First impressions: wow it is tricky to tease apart effects here. Definitely some differences, but there’s so much overlap in our variables that it’s hard to determine what causes what. For instance, both our uninfected crab are also in the lowered-temp treatment group. Is the large number of HTL-clustering transcripts due to the effect of temperature or the effect of infection? The lack of repetition impacts this further. All our two-day cluster numbers for the effect of hematodinium infection level come from a single crab (Crab G). Is this an anomalous crab or is there something real happening?
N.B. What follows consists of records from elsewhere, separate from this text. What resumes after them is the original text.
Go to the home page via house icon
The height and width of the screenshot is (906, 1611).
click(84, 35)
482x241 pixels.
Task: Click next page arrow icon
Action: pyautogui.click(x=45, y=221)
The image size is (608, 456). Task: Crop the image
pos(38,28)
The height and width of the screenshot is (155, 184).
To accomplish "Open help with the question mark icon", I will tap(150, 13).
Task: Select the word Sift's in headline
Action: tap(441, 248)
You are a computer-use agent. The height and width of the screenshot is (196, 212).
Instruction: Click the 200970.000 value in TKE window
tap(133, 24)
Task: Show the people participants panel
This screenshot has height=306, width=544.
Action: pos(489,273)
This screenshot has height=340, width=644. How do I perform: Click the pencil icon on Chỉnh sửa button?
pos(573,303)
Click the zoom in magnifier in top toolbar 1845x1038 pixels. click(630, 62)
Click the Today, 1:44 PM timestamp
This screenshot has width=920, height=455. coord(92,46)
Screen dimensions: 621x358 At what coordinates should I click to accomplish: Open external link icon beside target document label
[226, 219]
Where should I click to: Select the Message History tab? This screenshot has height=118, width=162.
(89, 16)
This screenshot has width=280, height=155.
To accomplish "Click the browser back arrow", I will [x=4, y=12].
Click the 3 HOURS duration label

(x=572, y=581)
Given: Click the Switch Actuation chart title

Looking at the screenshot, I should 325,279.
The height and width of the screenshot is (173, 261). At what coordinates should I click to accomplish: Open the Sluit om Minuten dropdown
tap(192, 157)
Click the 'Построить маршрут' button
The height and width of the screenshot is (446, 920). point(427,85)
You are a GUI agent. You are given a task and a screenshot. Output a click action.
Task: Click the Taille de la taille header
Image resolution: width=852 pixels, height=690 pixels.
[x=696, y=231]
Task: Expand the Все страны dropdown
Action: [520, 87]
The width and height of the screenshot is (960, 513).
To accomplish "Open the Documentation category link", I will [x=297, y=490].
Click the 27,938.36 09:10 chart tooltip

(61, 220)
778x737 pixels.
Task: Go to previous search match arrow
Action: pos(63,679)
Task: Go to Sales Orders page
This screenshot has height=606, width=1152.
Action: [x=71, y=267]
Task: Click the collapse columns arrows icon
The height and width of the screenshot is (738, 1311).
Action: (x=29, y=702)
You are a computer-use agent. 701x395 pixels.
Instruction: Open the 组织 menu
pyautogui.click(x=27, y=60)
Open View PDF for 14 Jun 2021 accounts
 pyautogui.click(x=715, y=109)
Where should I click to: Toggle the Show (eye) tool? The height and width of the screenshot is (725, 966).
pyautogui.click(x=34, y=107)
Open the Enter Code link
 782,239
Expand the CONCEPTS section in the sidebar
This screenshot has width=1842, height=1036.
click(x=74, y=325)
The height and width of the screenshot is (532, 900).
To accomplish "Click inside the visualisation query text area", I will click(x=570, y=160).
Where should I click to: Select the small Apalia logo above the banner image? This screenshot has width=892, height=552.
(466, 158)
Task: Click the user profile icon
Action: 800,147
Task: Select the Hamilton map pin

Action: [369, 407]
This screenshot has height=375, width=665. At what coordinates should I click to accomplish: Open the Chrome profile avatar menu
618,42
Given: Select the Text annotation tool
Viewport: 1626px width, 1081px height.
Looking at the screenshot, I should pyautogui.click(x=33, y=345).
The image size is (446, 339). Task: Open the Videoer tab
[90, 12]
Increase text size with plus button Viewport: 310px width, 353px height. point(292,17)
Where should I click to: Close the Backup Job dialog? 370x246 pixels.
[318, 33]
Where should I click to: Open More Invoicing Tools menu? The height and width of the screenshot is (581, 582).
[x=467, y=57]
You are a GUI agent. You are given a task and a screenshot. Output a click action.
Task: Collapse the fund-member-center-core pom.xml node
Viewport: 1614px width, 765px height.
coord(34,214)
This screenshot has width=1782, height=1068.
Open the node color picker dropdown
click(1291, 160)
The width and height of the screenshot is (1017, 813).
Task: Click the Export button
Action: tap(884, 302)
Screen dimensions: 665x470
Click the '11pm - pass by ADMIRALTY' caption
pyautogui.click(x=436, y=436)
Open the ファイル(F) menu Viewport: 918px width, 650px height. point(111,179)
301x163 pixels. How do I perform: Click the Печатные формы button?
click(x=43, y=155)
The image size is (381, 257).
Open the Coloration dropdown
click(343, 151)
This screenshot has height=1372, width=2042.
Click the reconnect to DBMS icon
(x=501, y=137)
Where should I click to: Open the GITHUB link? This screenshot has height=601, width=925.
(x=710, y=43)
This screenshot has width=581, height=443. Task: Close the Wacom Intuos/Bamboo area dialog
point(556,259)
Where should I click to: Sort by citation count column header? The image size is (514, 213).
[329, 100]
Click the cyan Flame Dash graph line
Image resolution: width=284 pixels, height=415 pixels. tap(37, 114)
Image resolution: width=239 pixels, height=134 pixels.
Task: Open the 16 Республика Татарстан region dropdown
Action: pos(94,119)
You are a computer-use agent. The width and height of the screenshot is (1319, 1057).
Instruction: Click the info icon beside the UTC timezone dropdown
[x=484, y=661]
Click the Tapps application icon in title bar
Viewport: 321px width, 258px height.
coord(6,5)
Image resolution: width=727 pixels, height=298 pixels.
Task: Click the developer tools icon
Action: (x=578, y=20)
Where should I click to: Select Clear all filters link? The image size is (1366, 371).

Second, it’s also tricky to see what’s important with these extremely low numbers of genes. I’ll talk to people in the lab tomorrow (first real in-person day, we’re all going in to clean up the place!) to hopefully get some insights. I should also recreate these tables with the clusterings made earlier of all genes. Previously, only the effect of crab was summarized in this way - something interesting might pop out with gene numbers that are in the thousands rather than the single digits!